There was nothing worse than seeing two flashing colors on your TV screen when you should be seeing that glorious NES game title screen.
A un-countable number of comedians have already covered the subject of how everyone had their special way of getting their Nintendo to work and how you could only get your own NES working.
My cousin Ryan would lick the game and then press the game down as hard as he could. In desperation, I once licked a particularly troublesome game and remember tasting a dusty battery.
One of my best friend's in high-school had to use a Game Genie even if they weren't putting in codes. Without the Genie, the console wouldn't recognize a game was inserted.
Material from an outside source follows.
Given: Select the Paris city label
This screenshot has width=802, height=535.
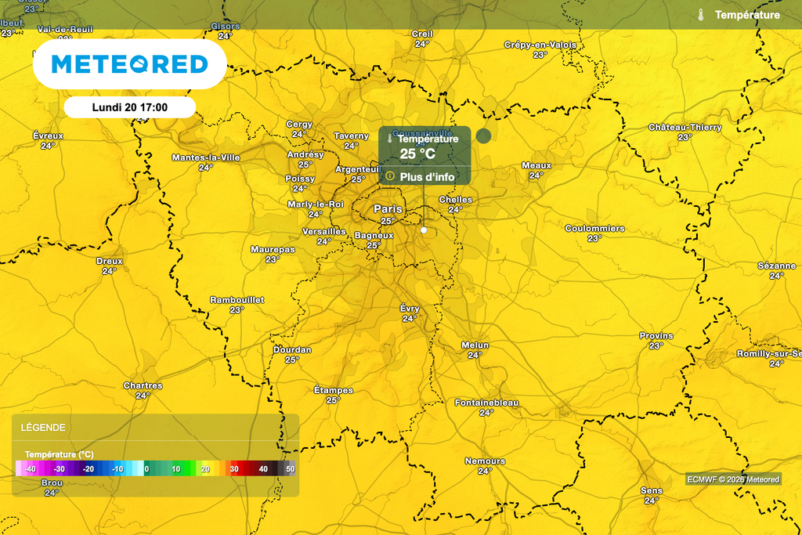Looking at the screenshot, I should [388, 208].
My neighbor across the street would discard the warnings about only using the official Nintendo cleaning kit and would dab rubbing alcohol on a Q-tip and rub it in the games.
My wife's family would do a combo of blowing into the game, rubbing it down with a dry Q-tip, and in some cases shoving a Popsicle stick into the system to hold the games at the perfect height to make contact with the terminals.
I would blow into a game for exactly 30 seconds. I'd then push the game all the way into the system and then pull the game out just a pinch. And I could never push the game down into the system. If I pushed it down how you were supposed to, blinking color screens all day long.
You don't get these great stories anymore.
Telling the heroic tale of putting your red-ringed 360 into the official Microsoft casket and waiting two to six weeks for a refurbished console to make its way back just doesn't have the same comedic feel of laying in your pajamas on the floor at 6:00 a.m. getting dizzy from blowing into a game for too long.
So how did you get your NES to work?